Ana aracın EBS olması ancak treylerin EBS olmaması durumunda araçta ne gibi güvenlik riskleri mevcut olabilir? Öncelikle çoğu römorkun mekanik ABS olması nedeniyle tepki hızının hızlı ve hassas olmasında EBS elektronik kontrol sisteminin bulunmadığı, elektrik sinyalinin her zaman mekanik kontrolden daha hızlı olduğu anlaşılmaktadır. Bu nedenle, özellikle ağır dönüş durumunda, EBS'li çekişli ön fren sistemi anında tepkiyi tamamlayabilir, römork ABS'nin mekanik kontrolüne bağlıyken gecikecek, ana fren süresi koordine edilmeyecek ve daha ciddi hale gelecektir. acil frenleme durumu aracın devrilmesine neden olabilir.


微信截图_20230725093208.jpg

Ana arabanın EBS'si varsa, römorkun EBS'si yok, römork ağırlık algılama sinyalini iletemiyor, arabanın ne kadar ağır çekildiği hissi, hepsi ana arabanın açılmasına güveniyor, bir dereceye kadar frenlemeyi etkileyecektir aracın performansı. Artık ana aracın güvenlik konfigürasyonuna yeterince yatırım yapıyor olsak da, ana araç ile römork aksı arasında en iyi dengeye ulaşılabilmesi ve aracın tüm gücüyle oynanabilmesi için ilgili römorkun da sürekli olarak iyileştirilmesi gerekiyor. .

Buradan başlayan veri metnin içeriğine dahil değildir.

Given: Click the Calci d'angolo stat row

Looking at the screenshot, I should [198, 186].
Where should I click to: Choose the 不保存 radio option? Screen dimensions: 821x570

Disk fren + hava yastığı köprüsü +EBS


Yukarıdaki konudan alıntı yapmak gerekirse, dönüş durumlarında ana noktanın uyumsuzluğunun gizli tehlikeleri nelerdir? Basit bir ifadeyle, EBS elektronik kontrol sistemi ABS'den daha hızlıdır, gaz yolu gecikmesi daha düşüktür ve buna karşılık gelen frenleme süresi daha hızlıdır, bu da daha kısa fren mesafesi avantajı sağlar. Aracın dönüş hızının nispeten yüksek olması durumunda EBS sistemi rol oynamaya başlayacak, iç tekerleğin otomatik olarak frenlenmesi ancak römorkta EBS sistemi yoksa bu hareketi senkronize edemeyecek, ve römork ana arabayı kolaylıkla iterek kafanın itilmesine veya devrilmesine ve diğer tehlikeli durumlara yol açabilir.


EBS elektronik fren sistemi mükemmel performansa sahip olsa da, ana araç ve römork eşleşmesinin tutarlılığını da dikkate almak gerekir ve her iki EBS durumunda da aracın orijinal gücü çalınabilir. Bu aşamada, en yaygın olay, yeni arabanın eski askıyla eşleştirilmesidir, bu da sürüş güvenliği tehlikelerini bir dereceye kadar etkiler, bu nedenle sahiplerinin ana askıyı eşleştirmek için iyi bir iş yapmaları önerilir, böylece aracın frenleme performansı daha iyi sağlanır.